Jaime Serra tinha bem consciência de quais os deveres do comunista uma vez caído nas mãos da polícia, de que era aí que se fazia a prova das provas de firmeza das convicções e da fidelidade ao Partido, e de que o enfrentar a polícia ou os carcereiros fazia parte de uma outra forma de luta contra o fascismo. Situações que Jaime Serra, apesar das brutais torturas, sempre enfrentou com muita determinação, coragem e dignidade, mas também com muito orgulho, como se pode avaliar pela mensagem que escreveu ao Partido quando da sua prisão em 1949.

Quando já somava 293 horas na tortura da «Estátua», com os pés de tal modo inchados que as botas tiveram de ser cortadas, Jaime Serra dizia: «fui barbaramente espancado pelo Gouveia (inspector da PIDE) até o sangue rebentar pela boca». «Esta foi a prova decisiva, porque face à minha firmeza face à polícia tornou-se claro de que prefiro deixar-me matar a fazer declarações». «Nos interrogatórios para os autos neguei-me a responder a todas as perguntas relativas à vida partidária. «Assim terminei com honra para o nosso Partido esta dura e longa batalha», que diz ter-se prolongado durante 130 dias.

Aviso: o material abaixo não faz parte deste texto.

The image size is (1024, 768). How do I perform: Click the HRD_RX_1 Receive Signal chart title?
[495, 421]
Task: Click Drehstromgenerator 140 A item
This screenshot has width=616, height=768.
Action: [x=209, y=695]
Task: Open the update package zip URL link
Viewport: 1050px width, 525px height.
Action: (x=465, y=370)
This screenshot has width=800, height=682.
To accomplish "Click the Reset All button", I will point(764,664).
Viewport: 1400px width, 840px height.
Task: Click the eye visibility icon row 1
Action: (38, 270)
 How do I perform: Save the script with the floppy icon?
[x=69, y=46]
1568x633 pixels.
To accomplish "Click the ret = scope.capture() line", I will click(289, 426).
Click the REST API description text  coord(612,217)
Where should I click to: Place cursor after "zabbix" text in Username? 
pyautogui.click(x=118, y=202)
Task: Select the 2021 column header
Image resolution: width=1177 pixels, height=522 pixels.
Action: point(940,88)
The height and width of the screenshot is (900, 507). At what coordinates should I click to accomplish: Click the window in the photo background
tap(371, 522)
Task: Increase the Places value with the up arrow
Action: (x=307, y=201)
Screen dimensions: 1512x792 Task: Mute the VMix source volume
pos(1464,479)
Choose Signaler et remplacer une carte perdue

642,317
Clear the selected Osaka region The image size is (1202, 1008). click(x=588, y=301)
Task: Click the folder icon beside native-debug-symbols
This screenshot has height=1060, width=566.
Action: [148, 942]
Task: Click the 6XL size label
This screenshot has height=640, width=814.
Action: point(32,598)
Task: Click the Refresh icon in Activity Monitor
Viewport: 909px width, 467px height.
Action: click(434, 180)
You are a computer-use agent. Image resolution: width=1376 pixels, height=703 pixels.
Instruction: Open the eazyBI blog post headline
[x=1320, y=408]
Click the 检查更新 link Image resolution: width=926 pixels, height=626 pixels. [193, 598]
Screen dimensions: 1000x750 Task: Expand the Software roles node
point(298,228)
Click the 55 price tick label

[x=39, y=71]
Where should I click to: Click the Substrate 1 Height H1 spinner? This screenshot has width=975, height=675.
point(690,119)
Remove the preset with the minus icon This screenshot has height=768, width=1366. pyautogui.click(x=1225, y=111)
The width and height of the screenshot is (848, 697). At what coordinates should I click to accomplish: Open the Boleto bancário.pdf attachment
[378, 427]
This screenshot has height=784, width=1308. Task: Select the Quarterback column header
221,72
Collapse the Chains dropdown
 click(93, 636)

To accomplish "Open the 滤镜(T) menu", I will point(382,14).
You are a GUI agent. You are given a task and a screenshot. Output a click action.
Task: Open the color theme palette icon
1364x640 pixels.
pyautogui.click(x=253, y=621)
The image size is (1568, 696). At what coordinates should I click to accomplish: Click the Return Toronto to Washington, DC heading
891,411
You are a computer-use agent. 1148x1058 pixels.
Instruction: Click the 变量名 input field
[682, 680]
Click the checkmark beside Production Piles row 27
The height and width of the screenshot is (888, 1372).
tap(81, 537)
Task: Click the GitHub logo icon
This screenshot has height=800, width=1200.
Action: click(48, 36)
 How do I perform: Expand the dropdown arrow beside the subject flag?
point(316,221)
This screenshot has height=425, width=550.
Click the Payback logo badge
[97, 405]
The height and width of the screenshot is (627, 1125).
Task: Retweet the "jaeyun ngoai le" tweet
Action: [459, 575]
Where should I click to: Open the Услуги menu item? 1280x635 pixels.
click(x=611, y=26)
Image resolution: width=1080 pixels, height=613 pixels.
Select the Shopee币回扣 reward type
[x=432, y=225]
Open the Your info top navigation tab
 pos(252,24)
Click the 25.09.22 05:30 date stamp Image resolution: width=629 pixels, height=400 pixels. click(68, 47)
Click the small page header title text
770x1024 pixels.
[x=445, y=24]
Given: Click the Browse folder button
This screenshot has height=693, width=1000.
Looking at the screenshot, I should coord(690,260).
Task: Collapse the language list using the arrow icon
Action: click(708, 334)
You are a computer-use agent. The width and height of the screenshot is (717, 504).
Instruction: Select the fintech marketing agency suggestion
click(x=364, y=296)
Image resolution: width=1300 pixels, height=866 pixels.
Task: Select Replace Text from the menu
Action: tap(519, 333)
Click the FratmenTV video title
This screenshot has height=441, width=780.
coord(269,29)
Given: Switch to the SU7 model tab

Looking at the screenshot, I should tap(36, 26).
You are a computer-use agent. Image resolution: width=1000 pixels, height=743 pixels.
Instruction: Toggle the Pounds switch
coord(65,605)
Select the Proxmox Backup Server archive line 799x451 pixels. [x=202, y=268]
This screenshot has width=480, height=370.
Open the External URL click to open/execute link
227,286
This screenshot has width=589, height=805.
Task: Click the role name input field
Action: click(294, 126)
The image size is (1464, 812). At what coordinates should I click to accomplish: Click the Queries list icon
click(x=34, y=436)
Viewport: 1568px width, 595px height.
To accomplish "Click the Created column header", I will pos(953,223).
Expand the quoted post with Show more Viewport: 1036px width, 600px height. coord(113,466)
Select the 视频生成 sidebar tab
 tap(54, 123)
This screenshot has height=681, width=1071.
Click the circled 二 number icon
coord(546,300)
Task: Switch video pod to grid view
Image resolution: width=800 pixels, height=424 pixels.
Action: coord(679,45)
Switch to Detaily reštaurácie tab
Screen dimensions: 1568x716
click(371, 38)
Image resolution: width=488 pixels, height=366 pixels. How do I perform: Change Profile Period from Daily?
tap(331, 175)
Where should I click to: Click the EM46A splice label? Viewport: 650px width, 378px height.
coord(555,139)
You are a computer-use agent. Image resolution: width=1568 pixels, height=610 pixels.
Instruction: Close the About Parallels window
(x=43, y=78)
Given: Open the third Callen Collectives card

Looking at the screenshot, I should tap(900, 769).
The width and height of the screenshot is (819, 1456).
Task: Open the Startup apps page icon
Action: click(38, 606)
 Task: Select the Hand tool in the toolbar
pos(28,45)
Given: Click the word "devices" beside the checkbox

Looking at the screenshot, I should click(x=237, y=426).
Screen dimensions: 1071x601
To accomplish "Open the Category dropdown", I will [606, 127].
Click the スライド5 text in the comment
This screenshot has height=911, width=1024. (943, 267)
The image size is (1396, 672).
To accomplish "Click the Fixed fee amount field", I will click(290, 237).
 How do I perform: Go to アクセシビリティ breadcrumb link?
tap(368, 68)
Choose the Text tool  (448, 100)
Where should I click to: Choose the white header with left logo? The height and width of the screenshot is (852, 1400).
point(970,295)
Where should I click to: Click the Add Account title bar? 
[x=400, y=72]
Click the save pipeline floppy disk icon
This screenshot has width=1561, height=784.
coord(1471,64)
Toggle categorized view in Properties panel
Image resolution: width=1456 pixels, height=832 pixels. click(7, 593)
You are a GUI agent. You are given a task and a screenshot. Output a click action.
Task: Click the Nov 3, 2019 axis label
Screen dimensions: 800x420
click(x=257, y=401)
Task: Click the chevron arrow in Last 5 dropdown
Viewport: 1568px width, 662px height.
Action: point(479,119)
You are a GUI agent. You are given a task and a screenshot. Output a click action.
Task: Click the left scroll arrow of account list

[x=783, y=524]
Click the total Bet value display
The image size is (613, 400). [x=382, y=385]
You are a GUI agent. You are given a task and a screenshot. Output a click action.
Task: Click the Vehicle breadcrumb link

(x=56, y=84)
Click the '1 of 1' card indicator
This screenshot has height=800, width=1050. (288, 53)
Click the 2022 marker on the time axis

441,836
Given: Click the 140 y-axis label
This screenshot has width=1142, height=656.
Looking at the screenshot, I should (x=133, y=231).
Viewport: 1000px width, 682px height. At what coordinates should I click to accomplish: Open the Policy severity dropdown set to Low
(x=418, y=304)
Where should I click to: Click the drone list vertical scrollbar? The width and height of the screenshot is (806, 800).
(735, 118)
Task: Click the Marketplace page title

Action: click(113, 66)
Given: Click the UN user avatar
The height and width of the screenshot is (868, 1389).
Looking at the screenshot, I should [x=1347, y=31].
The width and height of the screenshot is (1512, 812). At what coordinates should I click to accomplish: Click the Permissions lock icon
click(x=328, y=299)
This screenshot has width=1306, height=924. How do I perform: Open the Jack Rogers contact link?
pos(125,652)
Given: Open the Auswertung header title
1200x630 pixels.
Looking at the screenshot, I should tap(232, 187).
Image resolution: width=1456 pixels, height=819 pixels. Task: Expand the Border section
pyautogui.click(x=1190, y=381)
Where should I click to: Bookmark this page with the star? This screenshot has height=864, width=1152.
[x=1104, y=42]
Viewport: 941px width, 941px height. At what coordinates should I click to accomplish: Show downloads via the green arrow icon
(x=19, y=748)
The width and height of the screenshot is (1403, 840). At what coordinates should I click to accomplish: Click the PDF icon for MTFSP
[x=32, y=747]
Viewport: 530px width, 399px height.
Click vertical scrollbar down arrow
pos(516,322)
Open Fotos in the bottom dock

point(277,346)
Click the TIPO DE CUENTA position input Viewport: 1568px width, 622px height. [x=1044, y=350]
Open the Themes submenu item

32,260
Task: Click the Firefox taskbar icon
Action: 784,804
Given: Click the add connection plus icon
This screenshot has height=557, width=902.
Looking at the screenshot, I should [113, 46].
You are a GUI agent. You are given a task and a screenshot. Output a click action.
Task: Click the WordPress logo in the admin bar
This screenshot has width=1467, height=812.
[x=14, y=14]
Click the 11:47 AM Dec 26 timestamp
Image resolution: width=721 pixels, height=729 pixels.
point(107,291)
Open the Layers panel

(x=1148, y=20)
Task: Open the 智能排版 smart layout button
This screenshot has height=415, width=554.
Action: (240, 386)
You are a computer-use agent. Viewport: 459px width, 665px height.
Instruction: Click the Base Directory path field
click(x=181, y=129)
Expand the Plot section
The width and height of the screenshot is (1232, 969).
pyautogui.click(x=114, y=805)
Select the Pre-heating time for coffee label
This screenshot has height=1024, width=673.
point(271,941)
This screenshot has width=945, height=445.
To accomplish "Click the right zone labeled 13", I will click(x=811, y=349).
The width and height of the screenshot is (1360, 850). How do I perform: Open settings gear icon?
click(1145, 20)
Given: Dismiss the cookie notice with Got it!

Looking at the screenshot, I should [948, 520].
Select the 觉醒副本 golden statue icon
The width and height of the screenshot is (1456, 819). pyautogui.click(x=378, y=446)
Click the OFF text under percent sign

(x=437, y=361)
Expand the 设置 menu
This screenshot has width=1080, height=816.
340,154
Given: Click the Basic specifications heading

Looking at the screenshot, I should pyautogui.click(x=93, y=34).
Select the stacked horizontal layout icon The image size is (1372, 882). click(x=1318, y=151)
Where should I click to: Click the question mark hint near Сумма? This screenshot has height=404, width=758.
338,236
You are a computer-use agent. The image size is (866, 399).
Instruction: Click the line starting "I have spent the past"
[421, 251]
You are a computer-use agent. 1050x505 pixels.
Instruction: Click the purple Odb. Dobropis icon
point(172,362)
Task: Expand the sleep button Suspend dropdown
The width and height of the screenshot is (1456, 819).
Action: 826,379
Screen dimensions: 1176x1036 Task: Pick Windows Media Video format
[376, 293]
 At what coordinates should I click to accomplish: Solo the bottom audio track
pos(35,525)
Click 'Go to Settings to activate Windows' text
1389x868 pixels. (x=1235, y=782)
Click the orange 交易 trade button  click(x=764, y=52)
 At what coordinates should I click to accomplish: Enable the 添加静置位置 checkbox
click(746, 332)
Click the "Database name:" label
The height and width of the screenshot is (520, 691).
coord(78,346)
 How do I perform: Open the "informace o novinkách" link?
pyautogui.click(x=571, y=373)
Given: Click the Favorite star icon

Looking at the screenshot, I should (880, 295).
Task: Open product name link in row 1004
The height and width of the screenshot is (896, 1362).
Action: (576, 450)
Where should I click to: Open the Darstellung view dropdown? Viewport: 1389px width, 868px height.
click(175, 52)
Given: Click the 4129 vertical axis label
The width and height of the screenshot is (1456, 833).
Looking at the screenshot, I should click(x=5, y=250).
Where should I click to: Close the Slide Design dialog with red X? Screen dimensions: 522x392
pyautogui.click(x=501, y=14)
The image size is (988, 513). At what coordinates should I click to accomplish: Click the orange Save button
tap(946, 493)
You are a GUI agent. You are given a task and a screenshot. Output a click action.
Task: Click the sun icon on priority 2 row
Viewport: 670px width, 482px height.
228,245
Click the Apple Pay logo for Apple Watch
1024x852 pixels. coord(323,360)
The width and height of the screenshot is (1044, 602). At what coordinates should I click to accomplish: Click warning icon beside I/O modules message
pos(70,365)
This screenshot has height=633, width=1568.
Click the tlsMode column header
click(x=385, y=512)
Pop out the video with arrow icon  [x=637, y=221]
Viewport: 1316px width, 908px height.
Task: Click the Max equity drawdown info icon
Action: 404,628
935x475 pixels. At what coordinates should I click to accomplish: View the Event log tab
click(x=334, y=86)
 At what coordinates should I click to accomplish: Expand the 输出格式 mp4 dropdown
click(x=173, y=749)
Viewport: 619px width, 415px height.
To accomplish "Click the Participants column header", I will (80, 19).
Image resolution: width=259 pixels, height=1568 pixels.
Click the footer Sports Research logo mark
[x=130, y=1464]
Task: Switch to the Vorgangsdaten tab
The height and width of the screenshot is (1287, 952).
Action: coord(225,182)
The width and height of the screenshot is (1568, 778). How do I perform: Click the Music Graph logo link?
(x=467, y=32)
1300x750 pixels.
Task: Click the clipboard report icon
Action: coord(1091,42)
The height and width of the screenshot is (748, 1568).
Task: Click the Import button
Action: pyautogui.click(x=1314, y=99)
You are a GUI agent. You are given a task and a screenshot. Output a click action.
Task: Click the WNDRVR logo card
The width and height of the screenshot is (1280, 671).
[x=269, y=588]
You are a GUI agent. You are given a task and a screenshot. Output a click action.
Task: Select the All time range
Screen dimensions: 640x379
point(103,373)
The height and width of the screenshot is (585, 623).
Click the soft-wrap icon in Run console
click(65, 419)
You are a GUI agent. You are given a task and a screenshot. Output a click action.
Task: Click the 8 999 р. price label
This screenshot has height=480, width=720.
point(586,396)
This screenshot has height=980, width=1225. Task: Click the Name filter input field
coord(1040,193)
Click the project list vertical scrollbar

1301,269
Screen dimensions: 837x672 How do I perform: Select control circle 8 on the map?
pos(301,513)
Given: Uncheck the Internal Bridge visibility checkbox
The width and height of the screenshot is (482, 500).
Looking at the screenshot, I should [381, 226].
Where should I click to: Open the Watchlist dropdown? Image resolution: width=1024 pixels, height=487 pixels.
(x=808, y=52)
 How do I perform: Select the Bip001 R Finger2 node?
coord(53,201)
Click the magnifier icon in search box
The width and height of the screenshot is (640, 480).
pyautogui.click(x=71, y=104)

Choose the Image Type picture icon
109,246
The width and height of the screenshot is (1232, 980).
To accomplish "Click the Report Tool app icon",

O camarada Jaime Serra deu um valioso contributo para o enriquecimento do património da luta do PCP, de exemplo de capacidade organizativa, audácia, criatividade e coragem que são as muitas fugas realizadas com sucesso das cadeias fascistas. Para além da compreensão da orientação do Partido de que uma vez presos os funcionários deviam tudo fazer para tentar fugir, o que exigia um trabalho prático concreto. Jaime Serra, possuidor de talentos particulares – audácia, persistência no objectivo, serenidade e imensa criatividade –, cumpriu e realizou tal trabalho, o que foi determinante para o sucesso das fugas em que participou. Não sem razão se dizia que o camarada tinha o dom de transformar coisas difíceis em fáceis. A sua fuga de Caxias implicou conseguir chegar ao portão da cadeia, fazer um molde da fechadura em sabão, fazer sair para o exterior o molde, fazer entrar a chave com que abriu o portão. A tentativa de fuga do Aljube, embora abortada nos últimos instantes por um infeliz acaso, representou um extraordinário trabalho de preparação, de dissimulação da presença na cama enquanto serrava as grades do piso inferior e, sobretudo, pelo arrojo de, nas barbas dos carcereiros, ter feito entrar na cadeia um vasto arsenal de ferramentas utilizadas na preparação da fuga: 2 escopros; 2 facas de sapateiro; 2 limas; 2 lanternas; 1 serrote para madeira; 1 serra para ferro; 1 serrote em arco: e várias serras. E se fazer entrar este arsenal no interior da cadeia exigiu grande engenho, dissimulá-lo durante bastante tempo numa pequena cela do Aljube não deixou de constituir uma autêntica odisseia.

A vida e a actividade de Jaime Serra como destacado antifascista e dirigente comunista, constitui como tantos outros camaradas, fazer parte do heróico património de luta pela liberdade, pelo socialismo e o comunismo. Jaime Serra percorreu um caminho de décadas de entrega plena ao Partido com a sua companheira de toda uma vida, Laura Serra, também ela dedicada, empenhada e firme militante comunista, quer na clandestinidade, quer na actividade legal depois do 25 de Abril.

O colectivo partidário não os esquecerá. O seu exemplo será honrado tudo fazendo para reforçar o PCP, objectivo a que dedicaram a sua longa e heróica vida.